Collaboration unites data from 12 health systems
Posted at 12:38 PM, Oct 14, 2020
and last updated 2020-10-14 21:21:13-04

SAN DIEGO (KGTV) — It has now been seven months since the pandemic began, and there are still a lot of questions about the best ways to treat patients with COVID-19.

Researchers at UC San Diego are leading an effort to produce swift and reliable answers that could help doctors tailor treatments and hospitals plan bed space more efficiently.

Doctors agree: the best way to fight any disease is to tailor the treatment for each individual based on their age, gender, race and other factors. But how does one doctor do that with a new disease like COVID-19, especially if their hospital has only seen a few hundred cases?

“There might be some patterns you can get from 500 patients but there might be some others that you cannot,” said UCSD professor Dr. Lucila Ohno-Machado, chair of the Department of Biomedical Informatics.

Dr. Ohno-Machado’s solution? Pool data.

She’s leading the charge behind COVID19questions.org, a collaboration between 12 medical systems spanning more than 200 hospitals across the country.

The collaboration includes several University of California health systems, the University of Texas Health Science Center at Houston, the University of Colorado Anschutz Medical Campus, and the largest organization in the cohort, the Veterans Affairs Healthcare System.

“Each hospital is a little small to answer the questions. So by having it all together, we get the answers quicker,” said Ohno-Machado.

They’re going after answers on how long patients with diabetes or cancer stay in the hospital, and whether COVID-19 is deadlier for smokers or non-smokers.

Their findings revealed that men are much more likely to wind up on a ventilator than women.

And they quantified just how much better we’ve gotten at treating COVID-19 over time.

Since May 1, hospital stays among surviving patients have shrunk more than 10 days on average. That’s important for hospital managers planning and predicting bed space.

“We decided to open this to the public and to our colleagues, and then we pick which answers have not been answered before and seem to be of most general interest,” Dr. Ohno-Machado explained.

If this sounds like a straightforward approach, it’s not. Patient confidentiality laws make it hard for hospitals to share data and the information released by the CDC is limited.

[EXERCISE REQUIREMENTS]
From the article on pooled COVID-19 data, quote the passage from "SAN DIEGO (KGTV)" up to and including "few hundred cases?". The lines that come next have nothing to do with the article on pooled COVID-19 data.

[SUPPLIED INFORMATION]

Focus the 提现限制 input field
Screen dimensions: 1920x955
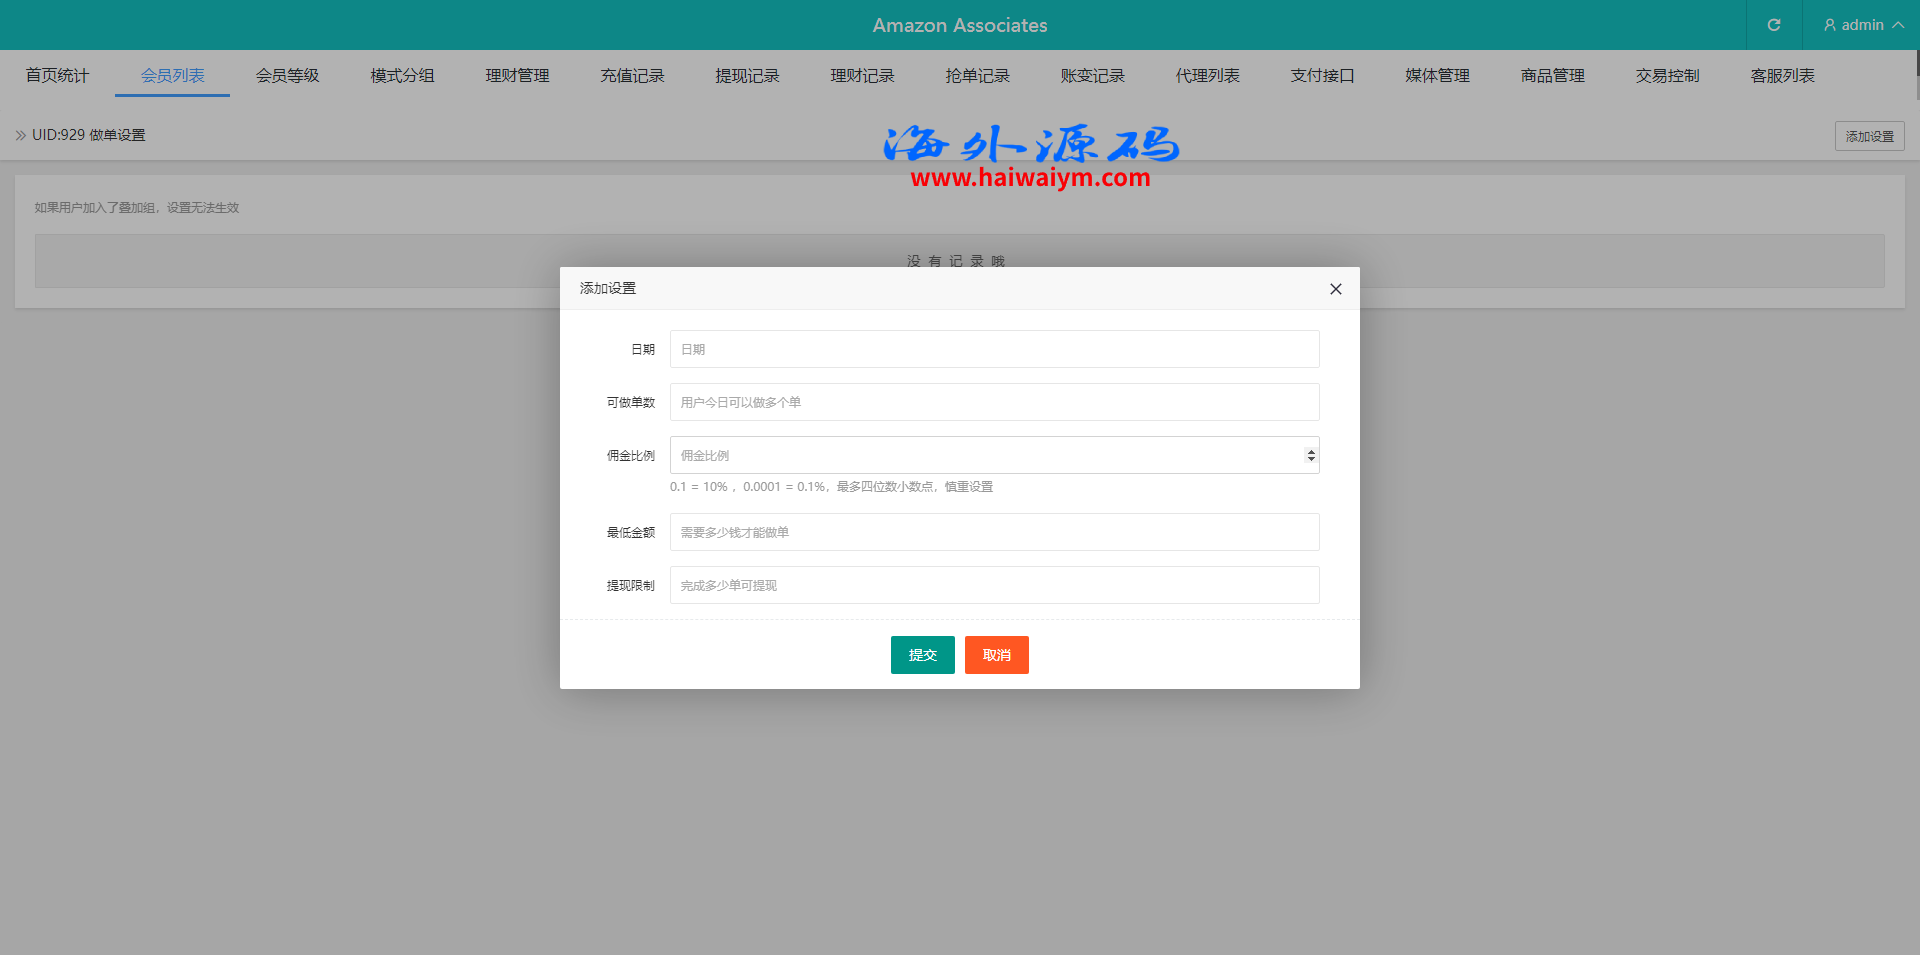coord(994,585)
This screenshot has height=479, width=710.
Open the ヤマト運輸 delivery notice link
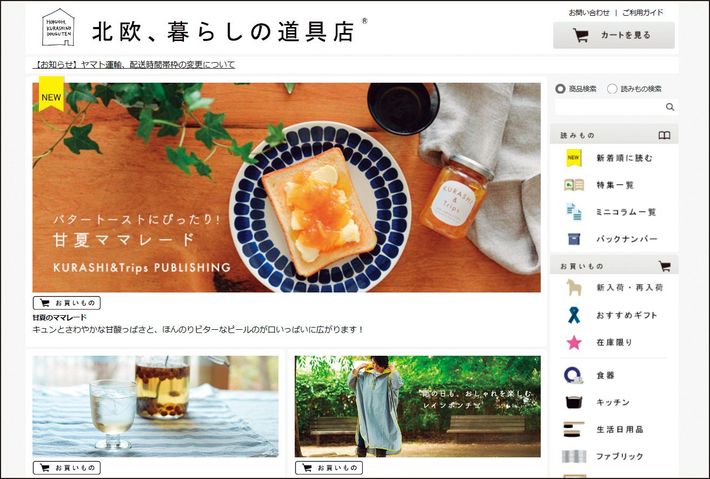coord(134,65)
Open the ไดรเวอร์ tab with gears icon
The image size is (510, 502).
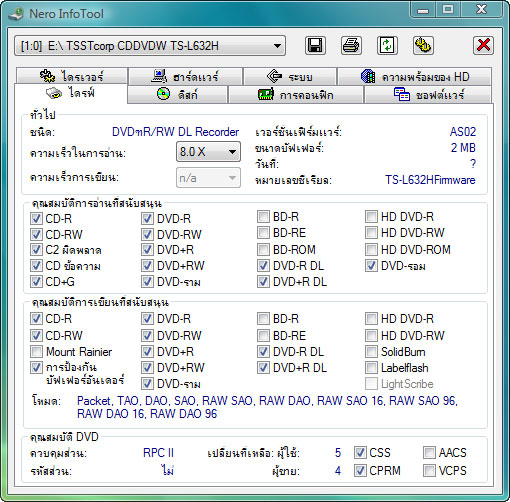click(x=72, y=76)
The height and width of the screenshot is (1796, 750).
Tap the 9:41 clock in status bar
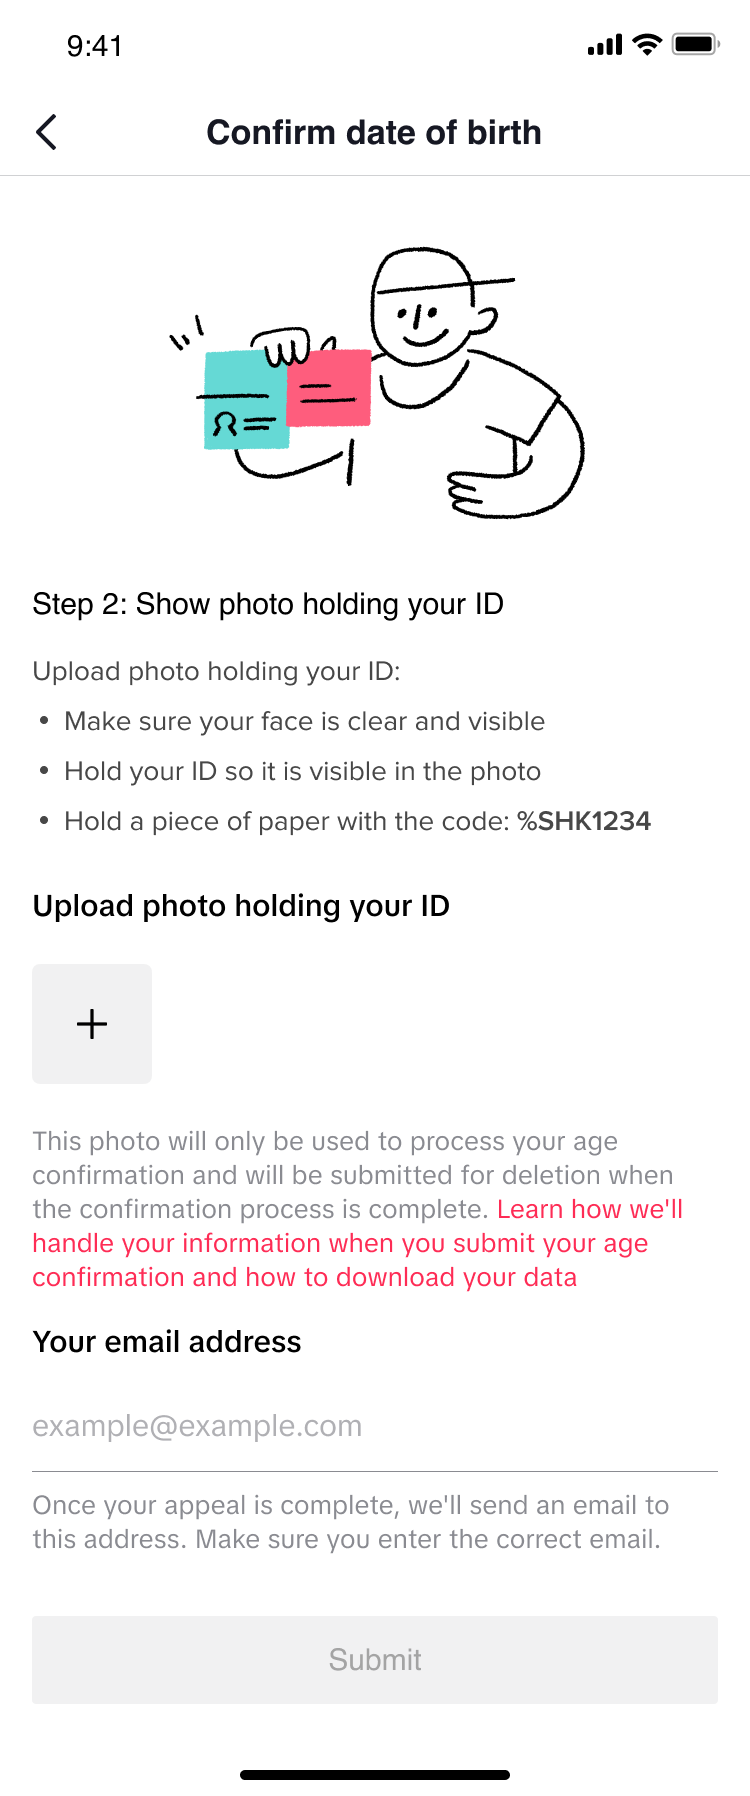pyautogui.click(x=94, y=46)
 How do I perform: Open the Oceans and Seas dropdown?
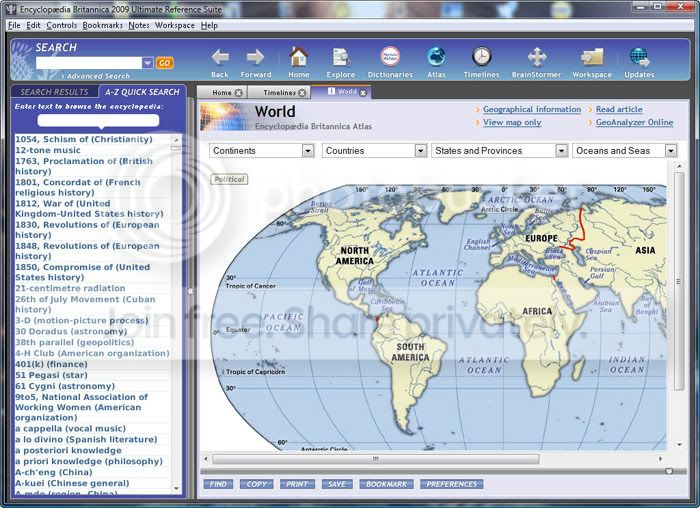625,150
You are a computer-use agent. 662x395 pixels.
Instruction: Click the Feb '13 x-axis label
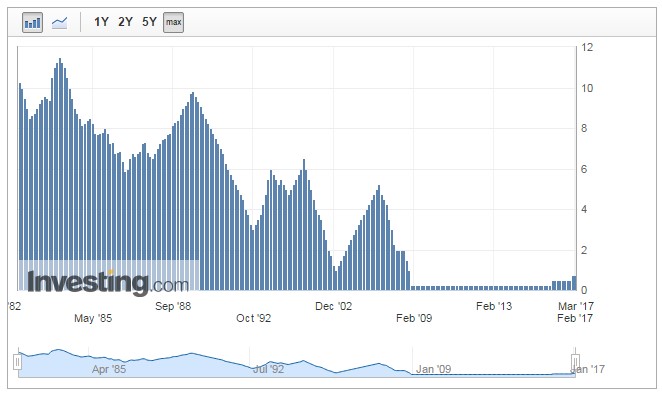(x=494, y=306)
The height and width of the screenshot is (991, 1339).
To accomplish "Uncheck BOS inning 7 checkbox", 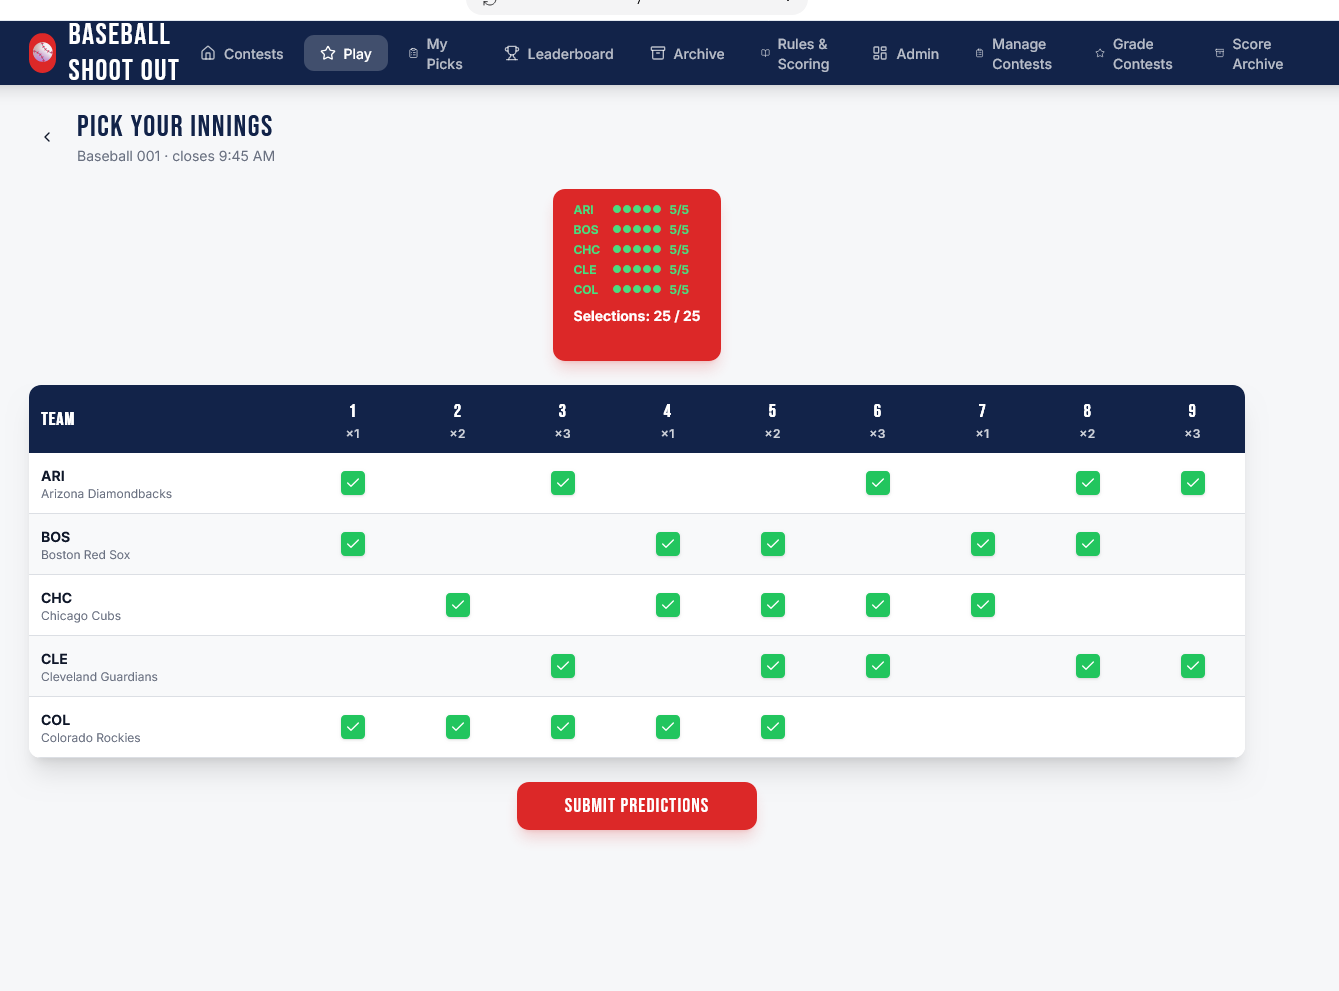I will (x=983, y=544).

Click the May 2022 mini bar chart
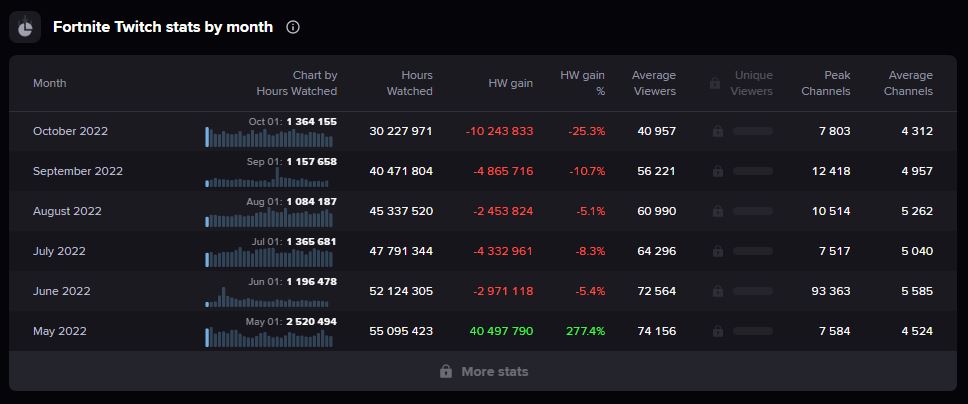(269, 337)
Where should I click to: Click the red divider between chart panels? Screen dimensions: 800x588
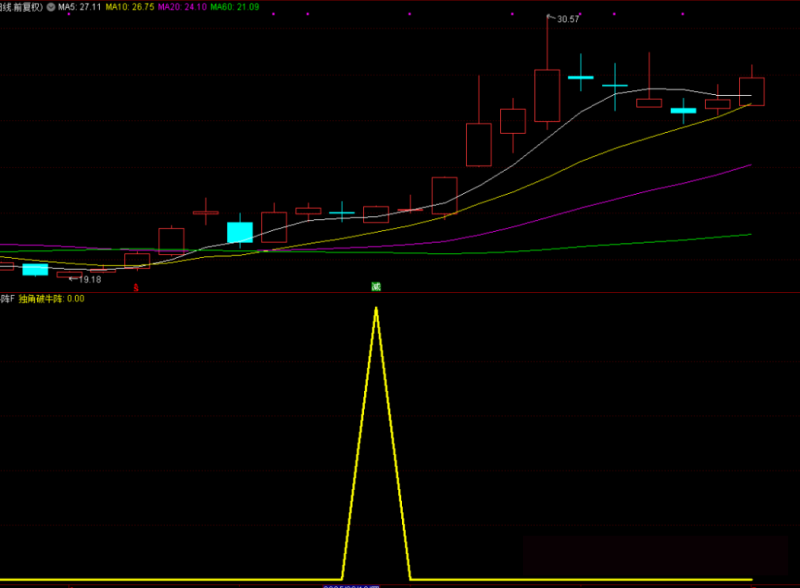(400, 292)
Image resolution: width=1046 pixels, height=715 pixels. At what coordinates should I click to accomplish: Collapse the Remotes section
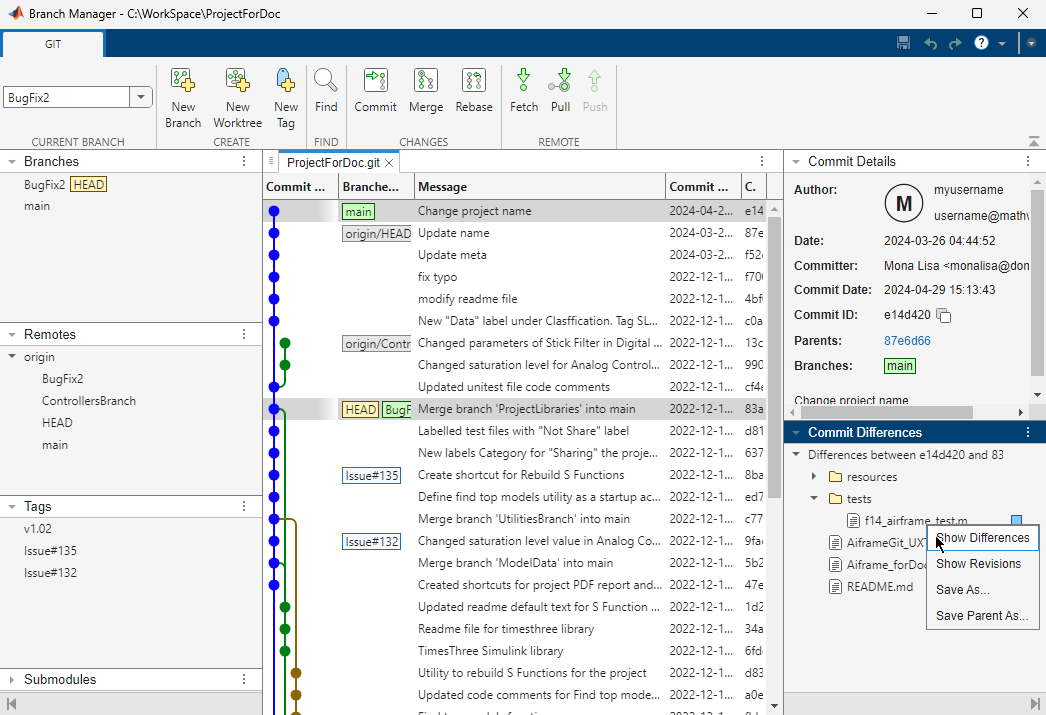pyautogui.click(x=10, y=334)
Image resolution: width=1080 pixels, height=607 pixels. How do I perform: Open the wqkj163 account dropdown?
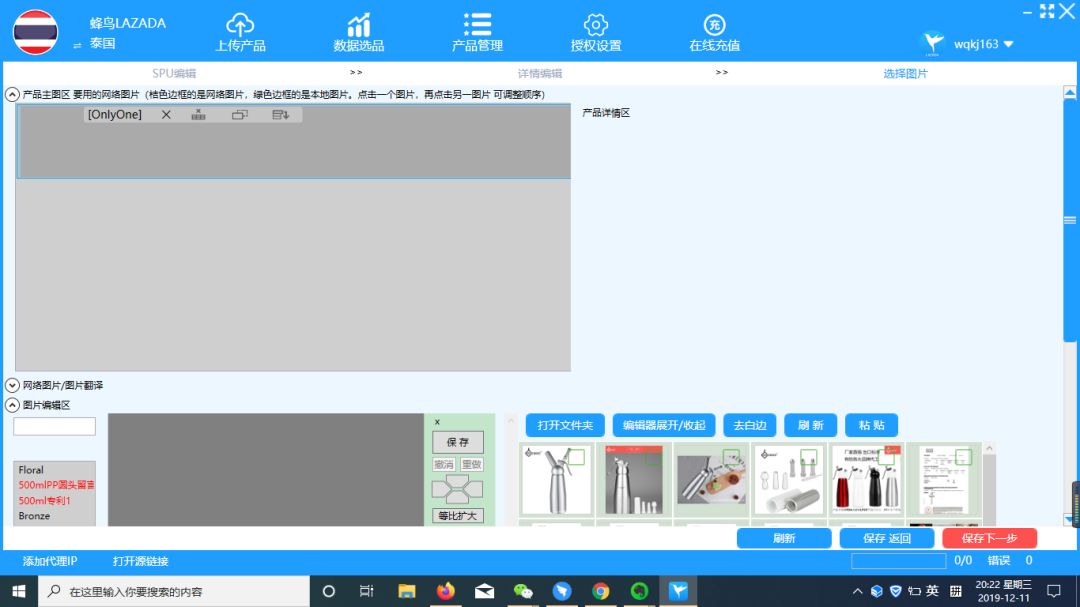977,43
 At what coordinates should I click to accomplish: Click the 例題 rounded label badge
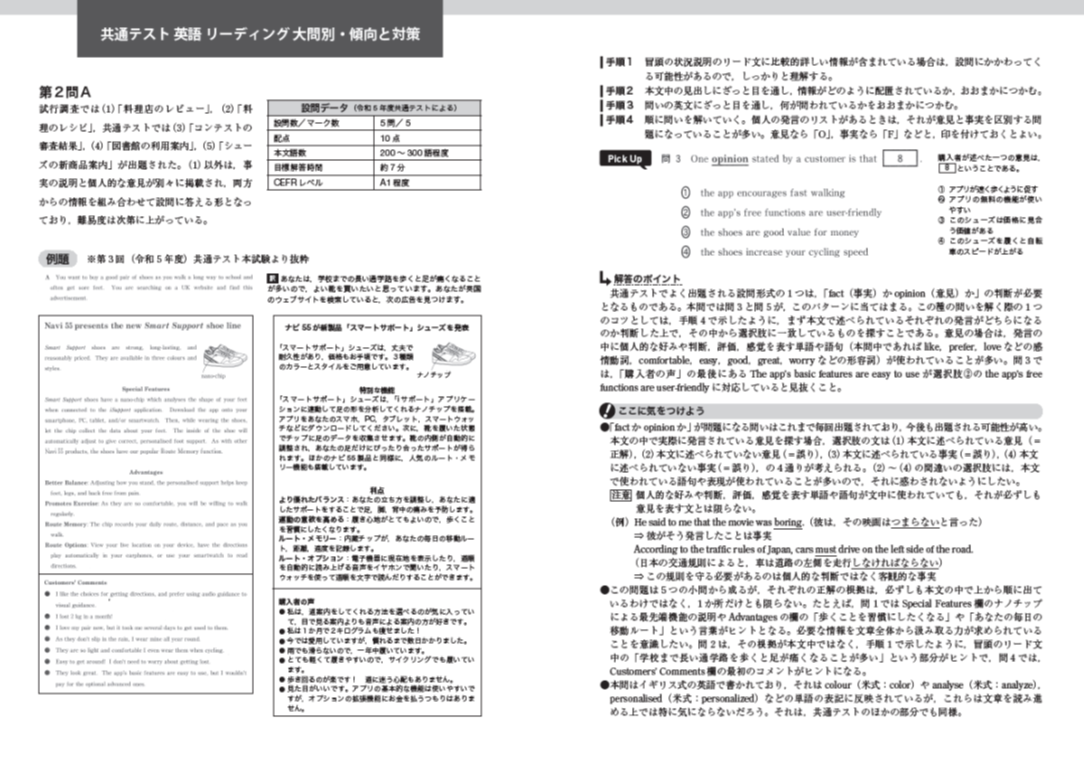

[SOLUTION TO THIS EXERCISE]
SAN DIEGO (KGTV) — It has now been seven months since the pandemic began, and there are still a lot of questions about the best ways to treat patients with COVID-19.

Researchers at UC San Diego are leading an effort to produce swift and reliable answers that could help doctors tailor treatments and hospitals plan bed space more efficiently.

Doctors agree: the best way to fight any disease is to tailor the treatment for each individual based on their age, gender, race and other factors. But how does one doctor do that with a new disease like COVID-19, especially if their hospital has only seen a few hundred cases?